▸ **The problem**
Extend the text below on thermal analysis of subsea systems for pre-salt operation, continuing after its final sentence.

Thermal analysis of subsea systems at great depth is one of the challenges of pre-salt operation. Ocean temperatures can reach 4˚C and require heating by fluids or the presence of dedicated heaters. There is a limit to avoid interruption of operation due to the presence of paraffins in crude oil that must be extracted at temperatures above 40°C.
ATS carried out a study of a new, lighter insulation material for the company Ogramac. The new insulation was installed on the lines connecting the well to the surface. It was necessary to review the customer's test data, make a critical review and put it in the Petrobras report format. The new insulation proposed by Ogramac was approved thanks to the contribution of the ATS.
For Oceaneering, ATS performed a transient thermal analysis of a heating system to remediate pipeline runoff on the ocean floor below 2000 m depth. The system contained air, insulation, water and metal and heating was carried out with a PID control. The total stabilization time was close to 300 hours, depending on the configuration. This large inertia was a challenge, and ATS performed a steady-state CFD analysis and developed an analytical model based on CFD constants in order to speed up the analysis. This model was implemented in NSP Tumbi (similar to SciLab and Matlab) which would calculate the transient after validation in CFD. The analytical model was of concentrated mass of order 5 and had 9 masses. The control constants (Kp, Ki and Kd) were found by the iChrome Nexus optimizer using multiobjective and multiparametric evolutionary (genetic) optimization. Settling time, over-signal (peak) and stability were minimized. Python evolutionary optimization (yabox and scipy) was used to validate the model with CFD++ results for temperature and power. Thus, it was possible to find the values of the heat transfer coefficients by convection. Shell Houston approved the result and Oceaneering used the results to scale the test to be performed in the lab with ATS design recommendations.

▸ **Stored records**
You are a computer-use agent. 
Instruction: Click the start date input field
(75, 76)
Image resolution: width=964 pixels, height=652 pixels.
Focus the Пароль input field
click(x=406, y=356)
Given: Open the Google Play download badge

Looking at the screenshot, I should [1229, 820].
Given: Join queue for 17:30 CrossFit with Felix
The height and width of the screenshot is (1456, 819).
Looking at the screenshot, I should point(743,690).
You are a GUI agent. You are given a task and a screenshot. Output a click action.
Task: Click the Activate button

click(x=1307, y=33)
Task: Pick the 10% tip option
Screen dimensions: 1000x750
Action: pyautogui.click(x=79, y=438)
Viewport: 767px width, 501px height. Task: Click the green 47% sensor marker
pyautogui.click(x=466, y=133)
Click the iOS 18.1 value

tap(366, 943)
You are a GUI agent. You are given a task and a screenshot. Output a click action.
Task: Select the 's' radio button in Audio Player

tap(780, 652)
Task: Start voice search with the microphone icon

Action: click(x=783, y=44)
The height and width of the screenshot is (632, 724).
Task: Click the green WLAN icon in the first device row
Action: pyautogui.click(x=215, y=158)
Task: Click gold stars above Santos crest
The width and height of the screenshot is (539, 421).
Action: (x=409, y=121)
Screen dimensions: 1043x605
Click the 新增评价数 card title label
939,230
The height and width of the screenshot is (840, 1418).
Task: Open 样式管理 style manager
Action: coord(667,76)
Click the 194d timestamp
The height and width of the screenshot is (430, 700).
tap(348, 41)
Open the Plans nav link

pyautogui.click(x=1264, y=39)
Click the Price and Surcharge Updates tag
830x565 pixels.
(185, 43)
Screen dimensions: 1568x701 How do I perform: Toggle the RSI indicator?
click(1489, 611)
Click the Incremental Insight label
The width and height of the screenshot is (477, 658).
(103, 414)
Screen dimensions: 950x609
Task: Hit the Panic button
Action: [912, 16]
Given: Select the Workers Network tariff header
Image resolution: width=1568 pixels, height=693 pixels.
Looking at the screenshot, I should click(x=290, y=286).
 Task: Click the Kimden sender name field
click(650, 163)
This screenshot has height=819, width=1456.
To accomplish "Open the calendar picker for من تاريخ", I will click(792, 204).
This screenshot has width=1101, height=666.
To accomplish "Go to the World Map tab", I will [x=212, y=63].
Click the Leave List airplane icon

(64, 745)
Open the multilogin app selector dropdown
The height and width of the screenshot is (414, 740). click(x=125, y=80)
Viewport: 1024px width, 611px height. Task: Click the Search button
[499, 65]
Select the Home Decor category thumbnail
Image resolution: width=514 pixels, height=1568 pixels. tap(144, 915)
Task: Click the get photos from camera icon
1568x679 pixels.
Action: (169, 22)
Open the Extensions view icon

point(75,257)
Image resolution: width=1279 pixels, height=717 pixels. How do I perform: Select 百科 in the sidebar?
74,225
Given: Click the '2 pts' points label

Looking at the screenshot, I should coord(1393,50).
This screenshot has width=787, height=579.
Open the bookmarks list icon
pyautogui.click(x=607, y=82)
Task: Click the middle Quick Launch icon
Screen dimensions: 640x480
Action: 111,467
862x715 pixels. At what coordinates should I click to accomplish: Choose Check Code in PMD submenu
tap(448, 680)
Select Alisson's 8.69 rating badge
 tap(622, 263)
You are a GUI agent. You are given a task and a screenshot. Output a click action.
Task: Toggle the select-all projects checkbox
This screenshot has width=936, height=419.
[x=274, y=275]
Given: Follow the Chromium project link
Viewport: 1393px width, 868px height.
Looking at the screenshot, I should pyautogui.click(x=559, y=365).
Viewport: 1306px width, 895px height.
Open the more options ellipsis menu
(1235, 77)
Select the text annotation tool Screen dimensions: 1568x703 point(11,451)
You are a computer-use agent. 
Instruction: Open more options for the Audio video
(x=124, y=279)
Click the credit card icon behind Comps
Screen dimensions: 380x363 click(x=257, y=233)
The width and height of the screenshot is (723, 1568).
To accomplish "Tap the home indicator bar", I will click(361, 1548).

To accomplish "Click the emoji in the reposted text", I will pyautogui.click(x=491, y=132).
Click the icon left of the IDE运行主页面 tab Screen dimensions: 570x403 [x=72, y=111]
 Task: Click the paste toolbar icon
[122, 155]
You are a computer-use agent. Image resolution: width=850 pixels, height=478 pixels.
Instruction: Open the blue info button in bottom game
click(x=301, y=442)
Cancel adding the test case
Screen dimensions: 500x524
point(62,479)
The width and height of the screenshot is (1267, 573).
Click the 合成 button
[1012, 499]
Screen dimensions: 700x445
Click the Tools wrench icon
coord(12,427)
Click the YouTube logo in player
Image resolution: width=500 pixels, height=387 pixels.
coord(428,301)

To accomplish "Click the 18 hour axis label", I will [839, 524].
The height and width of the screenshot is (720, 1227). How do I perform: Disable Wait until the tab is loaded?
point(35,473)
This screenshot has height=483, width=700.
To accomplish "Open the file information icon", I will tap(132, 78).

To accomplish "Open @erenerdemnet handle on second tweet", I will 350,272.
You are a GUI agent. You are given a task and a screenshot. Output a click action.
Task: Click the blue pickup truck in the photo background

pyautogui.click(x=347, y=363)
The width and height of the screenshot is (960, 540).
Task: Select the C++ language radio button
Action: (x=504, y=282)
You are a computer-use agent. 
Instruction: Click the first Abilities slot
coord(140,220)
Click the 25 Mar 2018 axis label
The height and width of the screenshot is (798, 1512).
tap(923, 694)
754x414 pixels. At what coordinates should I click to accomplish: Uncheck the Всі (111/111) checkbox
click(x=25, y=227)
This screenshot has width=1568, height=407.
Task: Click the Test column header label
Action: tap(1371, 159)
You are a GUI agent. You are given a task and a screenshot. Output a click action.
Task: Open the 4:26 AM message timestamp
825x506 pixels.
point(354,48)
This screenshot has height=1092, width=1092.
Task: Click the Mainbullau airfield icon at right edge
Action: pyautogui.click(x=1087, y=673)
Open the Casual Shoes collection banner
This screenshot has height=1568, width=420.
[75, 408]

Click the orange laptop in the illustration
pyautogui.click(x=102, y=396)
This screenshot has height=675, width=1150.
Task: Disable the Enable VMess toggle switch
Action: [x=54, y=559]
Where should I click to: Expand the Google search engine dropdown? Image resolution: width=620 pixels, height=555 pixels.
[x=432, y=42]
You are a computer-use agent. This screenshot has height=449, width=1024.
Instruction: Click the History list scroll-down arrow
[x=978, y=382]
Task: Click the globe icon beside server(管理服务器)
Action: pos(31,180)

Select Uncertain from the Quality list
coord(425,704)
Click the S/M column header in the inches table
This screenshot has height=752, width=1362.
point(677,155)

▸ **Answer box**
ATS carried out a head loss and flow distribution study for The Constellation with the aim of studying various configurations of tubes and junctions for the oil well connection line with the surface. The software used was CFD++ and the modeling considered Newtonian fluid (water) and non-newtonian fluid (oil). The best configuration was found and Constellation was able to proceed with the project saving time and resources due to the reduction of the testing campaign.
For Halliburton, ATS studied the feasibility of an assembly for testing a part to collect oil samples that would need to be heated and subjected to extreme tensile test conditions. However, the ends of the part interfaced with the traction machine that could not be heated. The thermal analysis had been requested in FEA, only with solids and without convection and radiation, ATS made a simulation with CFD++ solving the radiation and natural convection also an alternative with forced external convection which gave a more complete solution for Halliburton, which that way you can run the test without any problems.
Also for Halliburton, ATS studied the stresses and strains in subsea equipment with FEA (Adina) analysis considering hyperelastic, fluid and solid materials. The contact between the surfaces and the sealing provided by O’rings was also studied. Halliburton thus knew the limitations of the design and was able to continue with testing and manufacturing. With the model, a cost reduction for the project was obtained.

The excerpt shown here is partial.